#### Source extract:
++++
The true facts. Again this idea comes into play in Jean Genet’s The Maids, in which Cate Blanchett and Isabelle Huppert play sisters. Claire and Solange act out “ceremonies” in their Mistress’s over-blown boudoir, escaping into cruel fantasies to blot out their sordid reality. They turn on themselves and each other, the interchangeable torturer and tortured holed up in the same prison. In a naturalistic play this blood relationship would test credulity. And yet on deeper levels – those of understanding, of equality of standing, of temperament, of spirit, of intelligence – they are quite clearly soul sisters.
Benedict Andrews and Andrew Upton’s translation of Genet’s 1947 play is robust, mordantly funny and chilly, as is Andrews’s direction of his stars.
Blanchett impersonates her Mistress with raucous, savage glee but can be undercut in a micro-second, visibly deflating so that a great beauty becomes a plain nonentity in the blink of an eye. Huppert, tiny as a sparrow, does limber calisthenics while lying on her employer’s bed, and as she opens her legs wide a camera captures the view and conveys it to the audience. It’s a familiar Andrews choice, but so apt on several levels. Not only is surveillance a very real possibility in this sleek, contemporary household, but on a practical level it helps connect the audience in this slightly too-large theatre to the action. It’s a kind of voyeurism too, spying not only on two maids but on the women playing them.
Make no mistake. If The Maids were not starring Blanchett and Huppert it could easily have been slotted into STC’s Wharf 2 space. There is layer upon layer here. Not only are stratospherically famous actresses playing the part of role-playing maids, their Mistress, in a piece of casting announced late, is played by the gorgeous and very, very young Elizabeth Debicki. She is too tender in age to have established such complete dominion over her household help, but let’s not be too literal. Debicki has come to attention recently through her appearance in Baz Luhrmann’s film The Great Gatsby and adds another level of drop-dead glamour. Please don’t think this is a criticism. Far from it. There is something absolutely delicious about seeing a production in which there is an explicit invitation to examine one of its most important strands – the assumption of roles as a way of surviving – from a variety of angles. It keeps the viewer constantly on the qui vive, thinking and re-calibrating.
Debicki, by the way, may be just at the start of her career but she holds her own gallantly with Blanchett and Huppert, and looks so dewily beautiful you could cry. The camera comes in leeringly close to her and to Blanchett and Huppert, both of whom are ravishing in a different way. So much visual information to absorb along with the text. And if you can’t understand Huppert all of the time, too bad. She is an electric presence as she darts about, swings from the clothes racks, plays games of abasement, hitches a ride on a long train of a gown like a playful – or abject – child and so much more. Truth not facts …
French drama is given a second gripping outing with Bell Shakespeare’s Phedre having landed in Sydney after its Melbourne season. Racine’s 1677 drama based on Greek legend is given in Ted Hughes’s plain-speaking, supple translation and given a production that enthrals from beginning to end.
++++
#### Dataset excerpt:
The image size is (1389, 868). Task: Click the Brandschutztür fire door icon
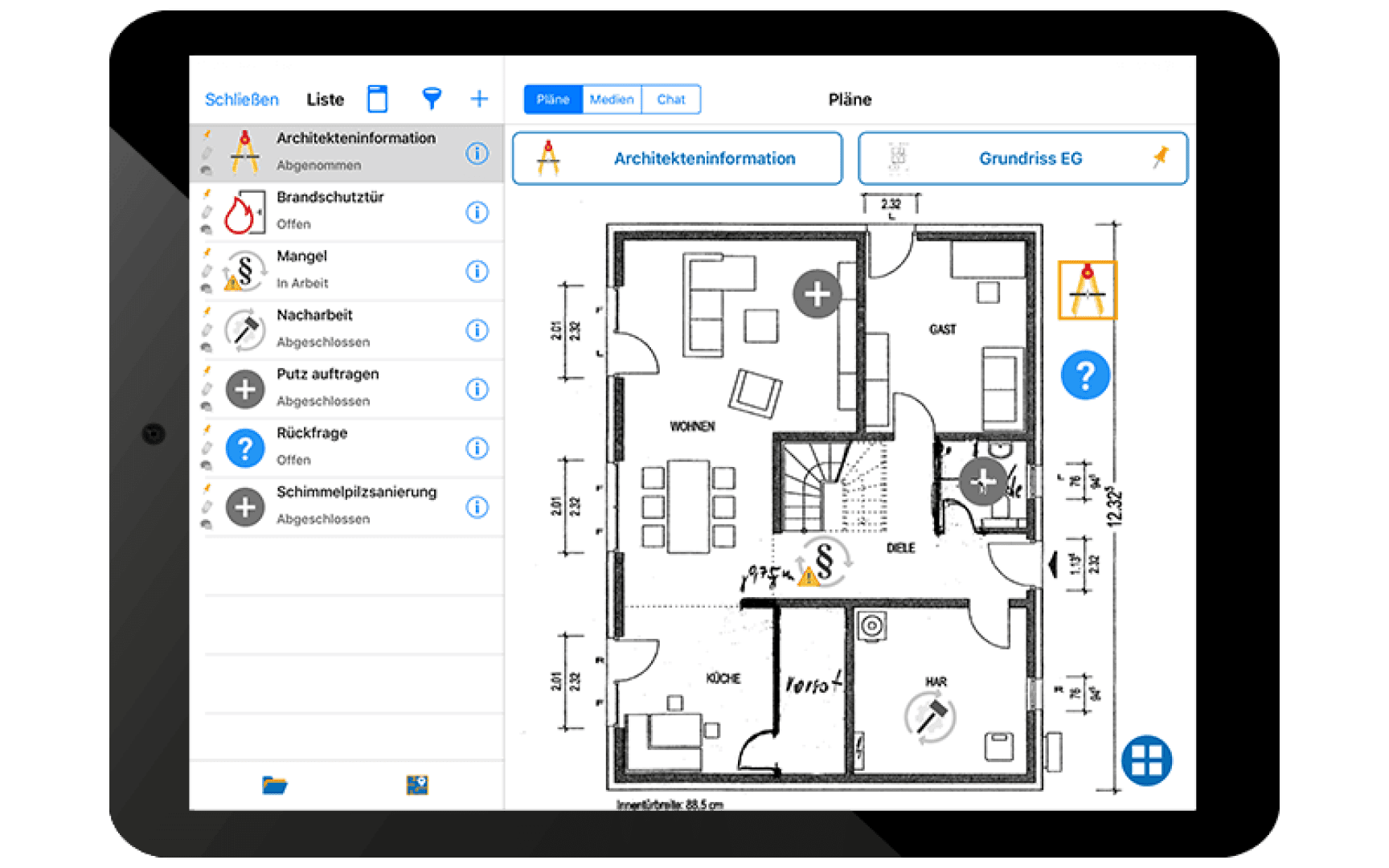(x=245, y=211)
++++
#### Set problem:
Extract the stretch of the theater review from "The true facts." through "clearly soul sisters.", copying it word for word. The data that comes after the theater review is separate material.

#### Output of the task:
The true facts. Again this idea comes into play in Jean Genet’s The Maids, in which Cate Blanchett and Isabelle Huppert play sisters. Claire and Solange act out “ceremonies” in their Mistress’s over-blown boudoir, escaping into cruel fantasies to blot out their sordid reality. They turn on themselves and each other, the interchangeable torturer and tortured holed up in the same prison. In a naturalistic play this blood relationship would test credulity. And yet on deeper levels – those of understanding, of equality of standing, of temperament, of spirit, of intelligence – they are quite clearly soul sisters.